Saved data entries:

- Opening Delimiter -

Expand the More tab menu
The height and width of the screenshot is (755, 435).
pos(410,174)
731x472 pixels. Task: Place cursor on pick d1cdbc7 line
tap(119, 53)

- Closing Delimiter -

* Your goal *
Down to the last line, restate the records exactly.

* Completed task *
Expand the More tab menu
The height and width of the screenshot is (755, 435).
pos(410,174)
731x472 pixels. Task: Place cursor on pick d1cdbc7 line
tap(119, 53)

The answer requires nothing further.